WHAT IS BEING ASKED: Write the next part of the forum thread about raising young pigeons, picking up right after its last line.

DOCUMENT EXTRACT:
____________
I love winter baby for some reason which is obvious their feathers are so much thicker they look like cute little fur balls,I have 2 babies the same Age and they are so cute


----------



## Sunne (Apr 23, 2010)

Nice birds! Thanks for sharing


----------



## Jason Heidlauf (Apr 2, 2012)

let us know when the egg hatches .did she lay the second egg .or is that her second egg


----------



## Zippy (Nov 20, 2011)

Thanks Sunne. Coocooloft they are really fluffy especially the dark one.


----------



## nancybird (Jan 30, 2011)

They are very nice looking birds.


----------



## Zippy (Nov 20, 2011)

Thanks nancybird


----------



## Rafael/PR (Sep 8, 2008)

abluechipstock said:


> i'm in west virginia, 10 minutes from maryland, i fly all summer but starting in september this place is crawling with coopers, the red tails don't bother my stuff because i have a group of crows that keep them at bay plus they're not as stealth as the coopers, coopers are sneaky little devils and don't care if me or the dogs are out in the yard, we need more DDT!


very nice birds guy!!


----------



## nancybird (Jan 30, 2011)

Zippy your welcome.Thanks for sharing pictures.


----------



## Zippy (Nov 20, 2011)

Here is the dark one. It's amazing how these birds grow. To think on December 1st this bird was in an egg an inch long, now hes flying around the loft.


----------



## nancybird (Jan 30, 2011)

Look how pretty the markings are.Very nice bird!


----------



## almondman (Aug 22, 2009)

Hi Zippy. Nice coloring. Quite a difference between the two in the earlier picture.


----------



## almondman (Aug 22, 2009)

Just saw the original pictures of your new Tumblers. WOW! Great looking birds. Glad to hear you're finally populating that beautiful loft. Obviously I was away for awhile.


----------



## Zippy (Nov 20, 2011)

Thanks Nancybird! Almondman the loft is no longer pristine even though I clean it regularly, lol. I started out with 2 pair now I have 7 birds in about 2 months. Just shows how rediculously prolific pigeons are. Here is a collage of this bird over the last month.


----------



## franciscreek (Oct 21, 2010)

Zippy,

Do you plan on flying your portuguese?


----------



## almondman (Aug 22, 2009)

Thanks for sharing. Looking forward to seeing more pics.


----------



## Zippy (Nov 20, 2011)

Franciscreek,

I do want to fly some. I was planning on having two strains going, one that I bred for flight performance and one for showing. I have already had a hawk scare the crap out of them when they were in the flypen so im not sure how that will go. It is winter so maybe it will get better in the later spring and summer


----------



## franciscreek (Oct 21, 2010)
____________
DATA BLOCK:

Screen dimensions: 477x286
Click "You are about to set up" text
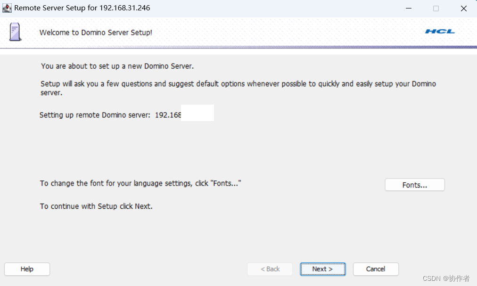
____________
EXERCISE RESPONSE:
you wont need two strains, you can have both in the same bird. we have very good tumblers that show. You will need to be selective and cull hard. There are a few lines that dont seem to tumble at all.I was flying two small kits that were all rated 93 to 97.


----------



## Zippy (Nov 20, 2011)

Wow do they roll or tumble? I guess im saying is it one flip and then back or do they roll down like a birmingham roller? What size are the kits, 6 birds or so? I had heard that they fly better in small kits, not sure where I heard that from, lol. I do know that the breeder I bought my birds from never flew them since he lives in town. I have no idea what line these come from other than he is a respected breeder in the show pen. Also not sure when I can start training them with the hawks being so agressive already before the birds have even been let out once.


----------



## franciscreek (Oct 21, 2010)

they tumble, my best birds tumble three or four times and head back to the kit. I found them to fly better in smaller kits of 8-10 birds


----------



## dragoons.izzy (Sep 26, 2012)

is this a Portuguese tumbler?


----------



## Zippy (Nov 20, 2011)

Can't tell the size but it does look like a Portuguese Tumbler.


----------



## nancybird (Jan 30, 2011)

Very pretty.


----------



## franciscreek (Oct 21, 2010)

I'd say no. The head doesnt look right. Is it banded? Most breeders use a PTC band.


----------



## Zippy (Nov 20, 2011)

36 days old


----------



## Zippy (Nov 20, 2011)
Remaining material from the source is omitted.